The morning dip on the really ugly housing numbers succeeded in closing our remaining three positions.
The worst new home sales data in 40 year managed to knock out our remaining three positions and we are back in cash and watching from the sidelines. The FOMC announcement took a step backwards in their view of the recovery. They believe the recovery will "moderate" for a while. That is the politically correct way to say we are dipping again.
The market actually recovered into the announcement but showed little excitement afterwards. Investors are confused and don't know whether to raise cash or just hunker down for the weakness ahead.
We are flat again and I am not going to rush back into market just to make a trade. We were lucky to escape our remaining positions for a minor profit, with the exception of U.S. Steel, and until the market starts to find a bid again there is no reason to put our cash at risk.
WYNN dipped to trigger the stop at $83.95 with the $75 put at $1.35. That exit gave us a profit of 75-cents.

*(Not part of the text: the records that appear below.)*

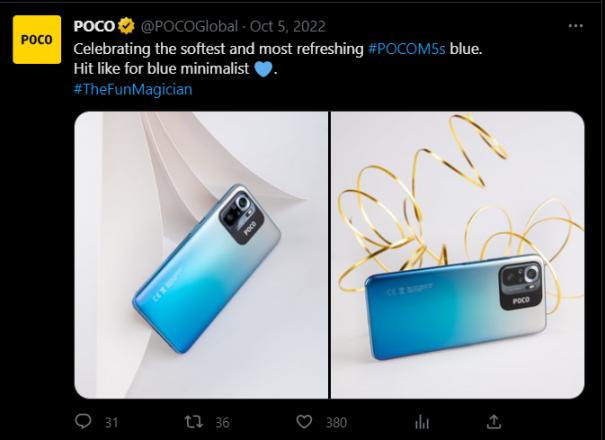Open left photo of blue phone
The image size is (605, 440).
pos(201,255)
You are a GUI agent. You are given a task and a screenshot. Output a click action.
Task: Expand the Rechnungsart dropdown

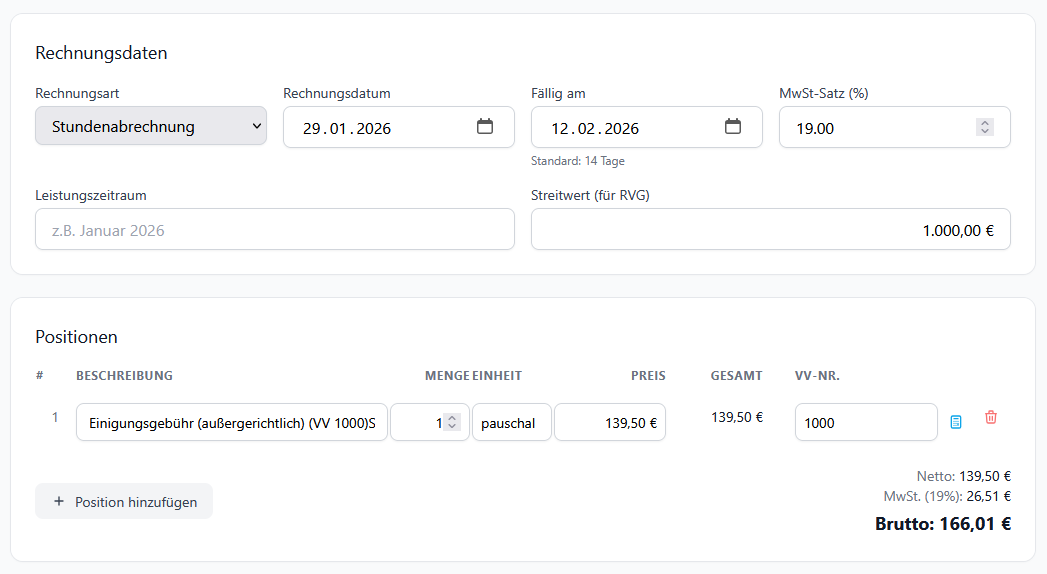point(151,126)
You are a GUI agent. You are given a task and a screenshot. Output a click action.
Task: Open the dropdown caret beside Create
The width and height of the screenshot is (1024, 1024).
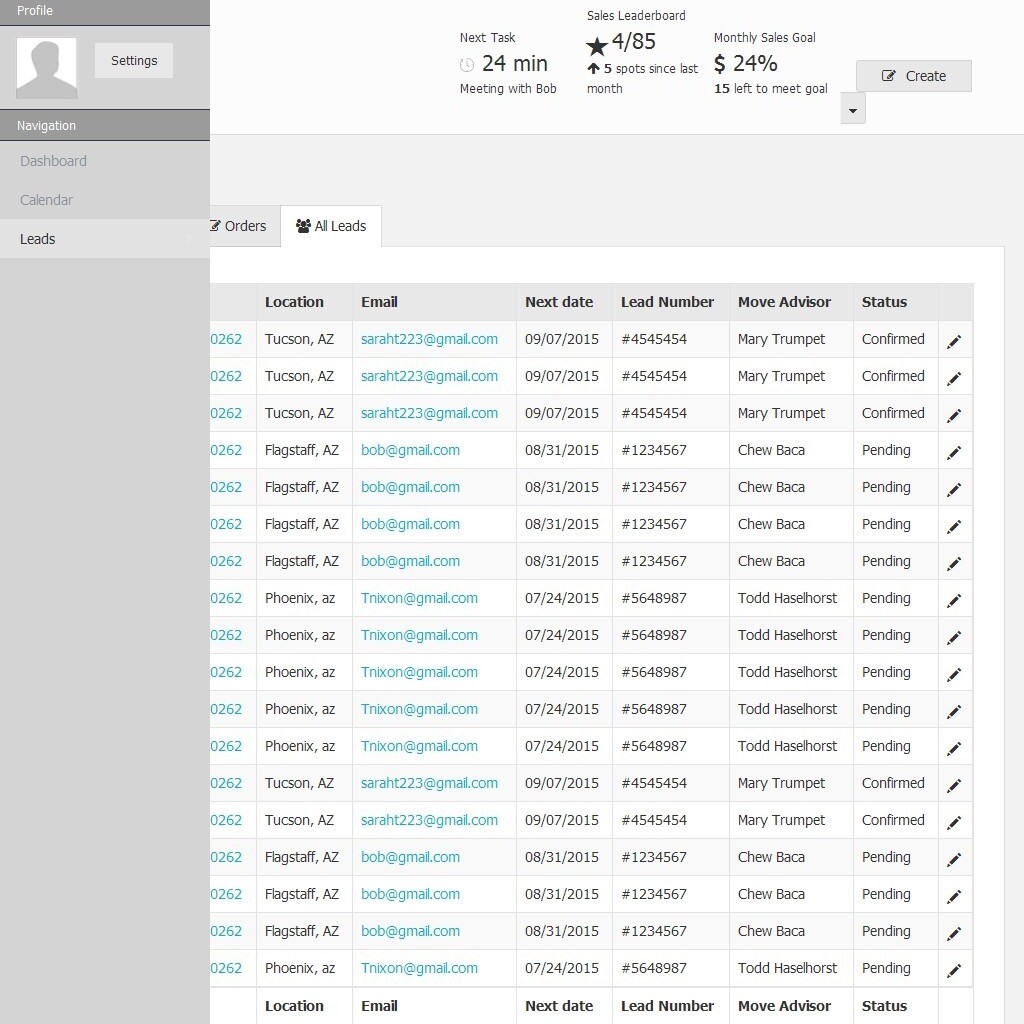point(853,109)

BEN hit the stop at $91.95 with the option at $1.45. That exit gave us a profit of 73-cents.
U.S. Steel (X) stopped out at $42.95 with the option at $1.10 and we lost 9-cents on the position.

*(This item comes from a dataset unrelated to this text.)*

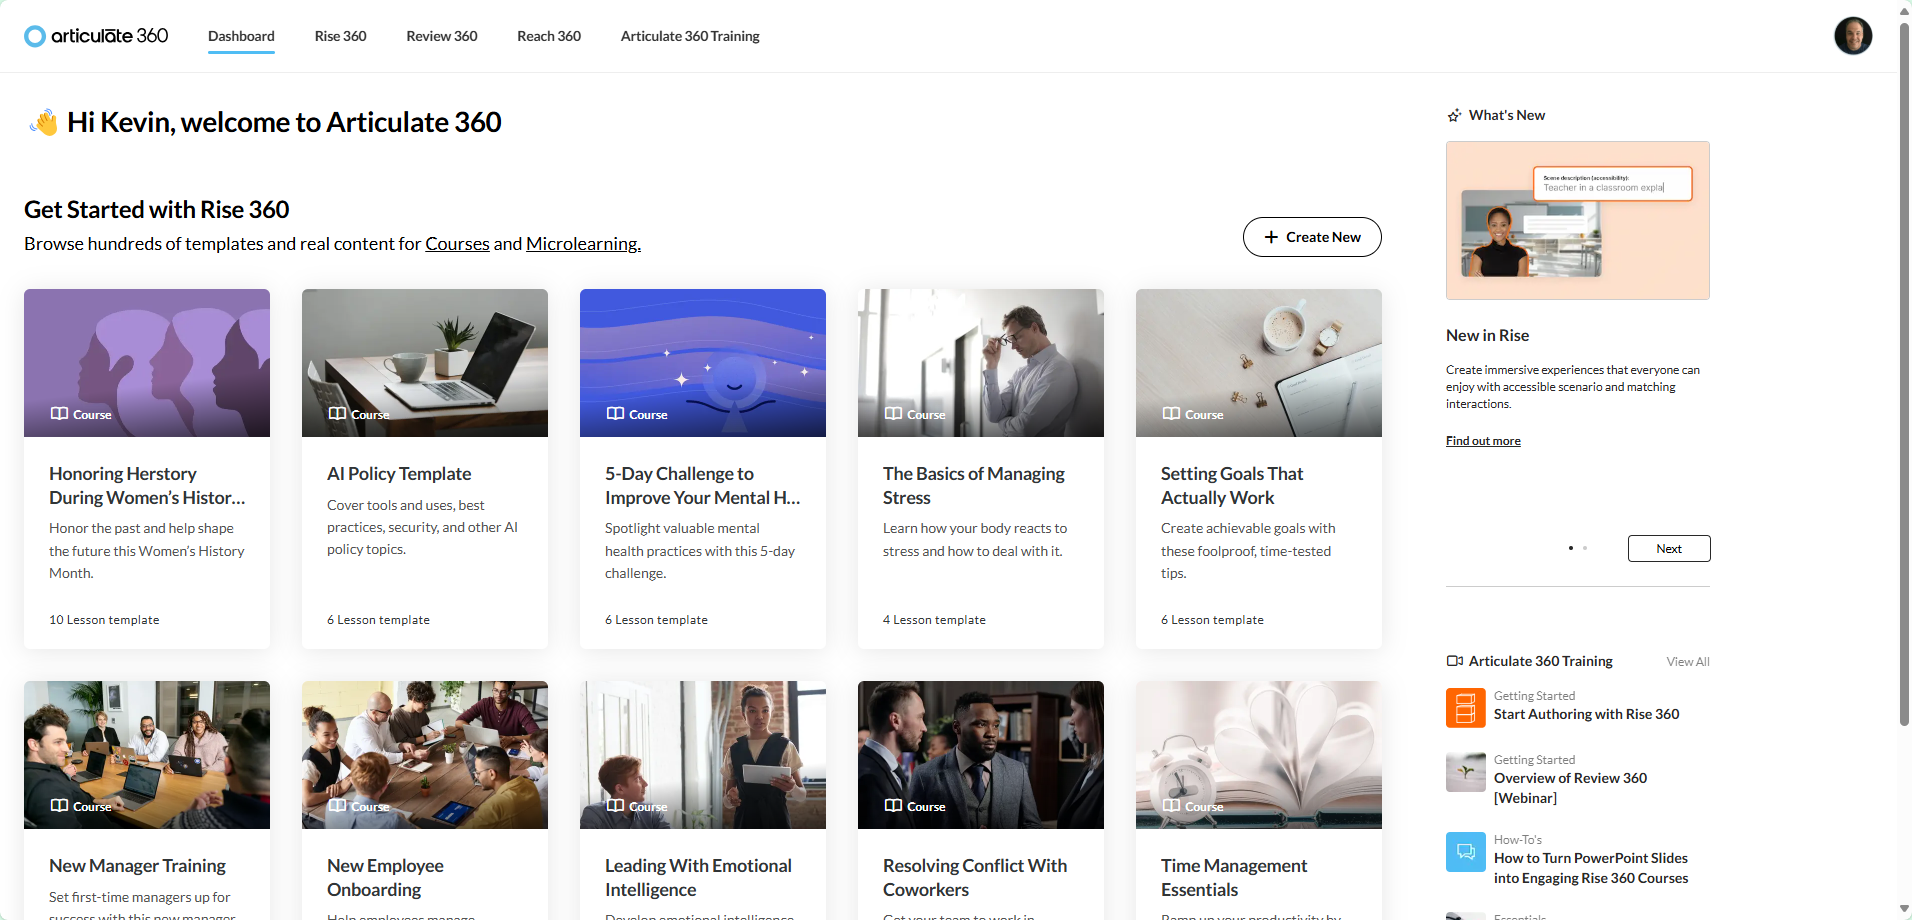1912x920 pixels.
Task: Open the Microlearning link
Action: [x=583, y=244]
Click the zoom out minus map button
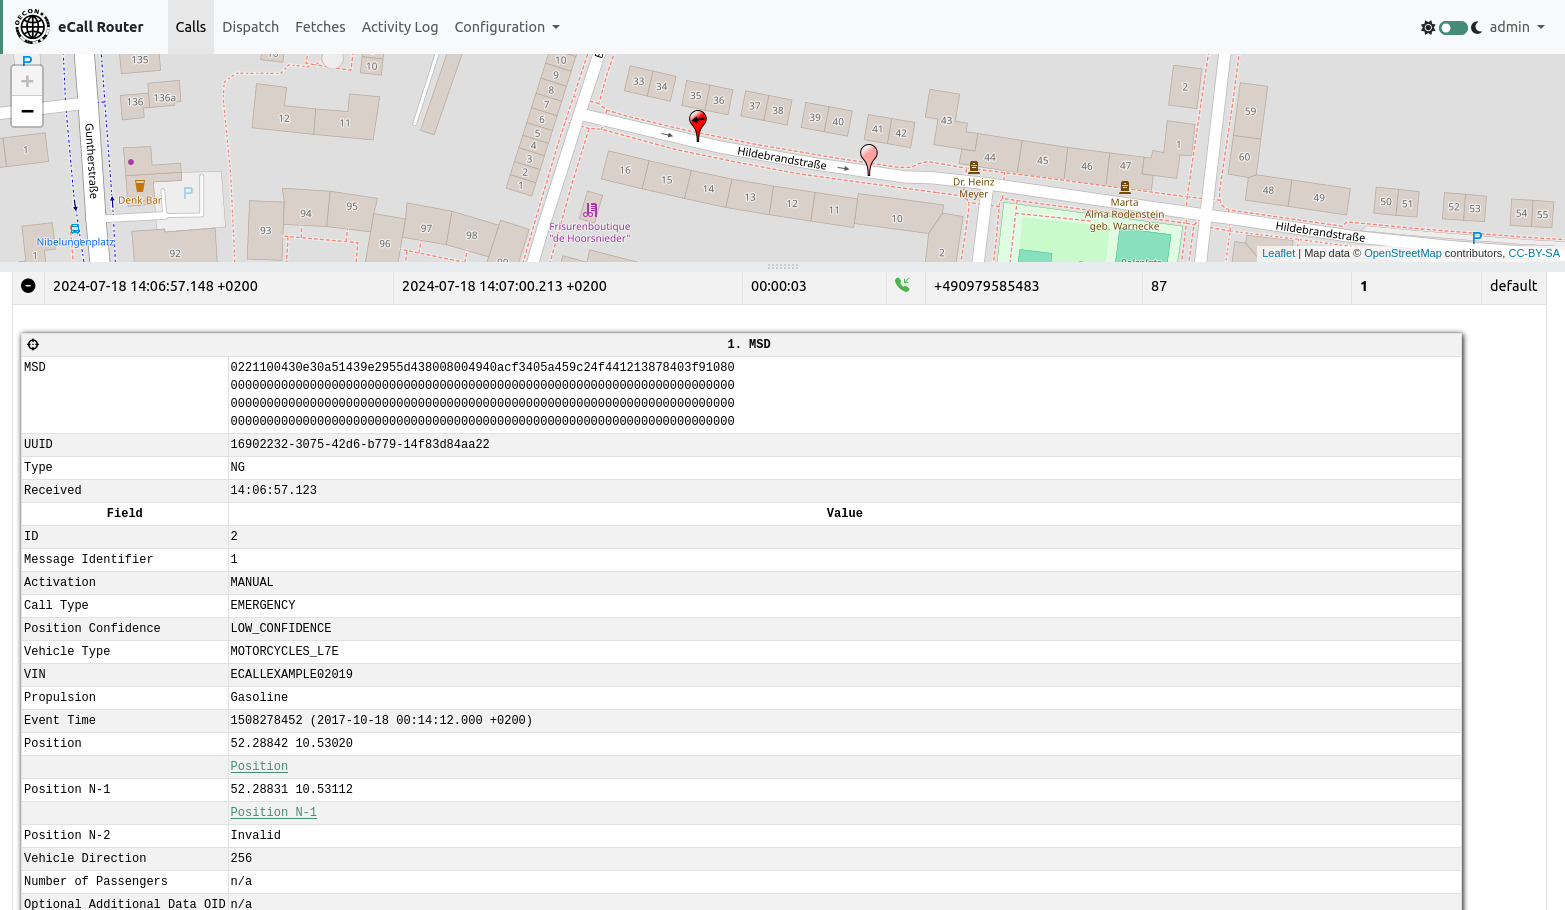Viewport: 1565px width, 910px height. (27, 111)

There are several different formulas for determining margin requirements for naked put writing. These are normally broker specific and some can require larger margin requirements than others.

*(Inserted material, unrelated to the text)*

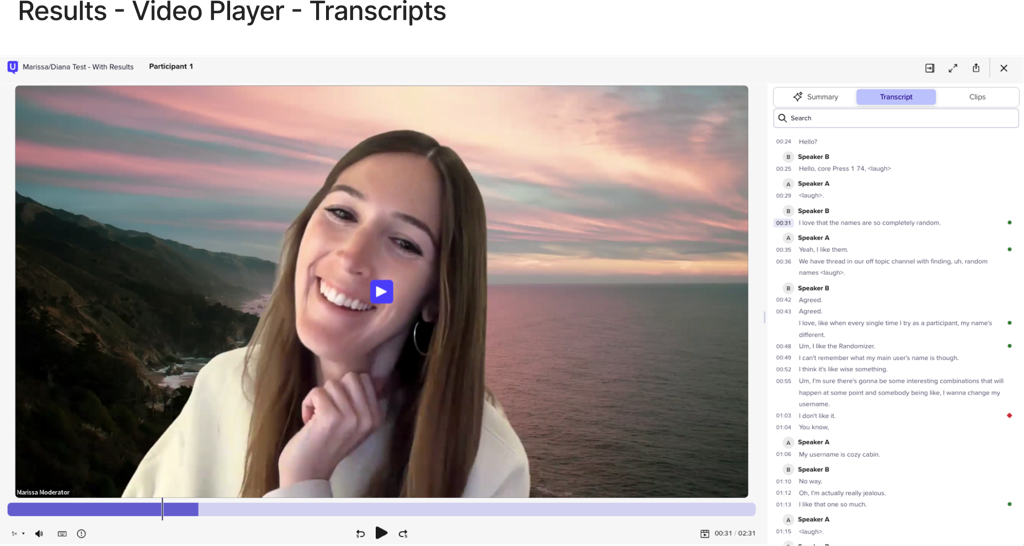Click the share/export icon in header
Image resolution: width=1024 pixels, height=546 pixels.
976,68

Here is the most common margin calculation for naked puts.
100% of the option premium + ((20% of the Underlying Market Value) - (OTM Value))
For simplicity of calculation simply use 20% of the underlying stock price and you will always be safe. ($25 stock * 20% = $5 margin)
Prices Quoted in Newsletter
At Option Investor we have a long-standing policy prohibiting the editors and staff from actually trading the individual recommendations in order to conform to SEC rules concerning trades.
The prices quoted in the newsletter are the end of day prices in most cases.
When discussing fills or stops the prices quoted are the bid/ask at the time the entry trigger or exit stop is hit. This is NOT a price that someone on staff actually got using a live order.
For entry/exit points at the market open the prices quoted will be the opening print. The majority of the time the readers are able to get a better fill than the opening print because of market maker bias at the open.
For trades with an opening qualification the prices quoted will be the bid/ask at the time the qualification was met.
All of these rules normally produce worse prices than an active trader would normally get. Because they are standardized there may be some cases where a price quoted was better than an actual fill. If you received a price that was dramatically different than what was quoted just send us an email and we will use your price.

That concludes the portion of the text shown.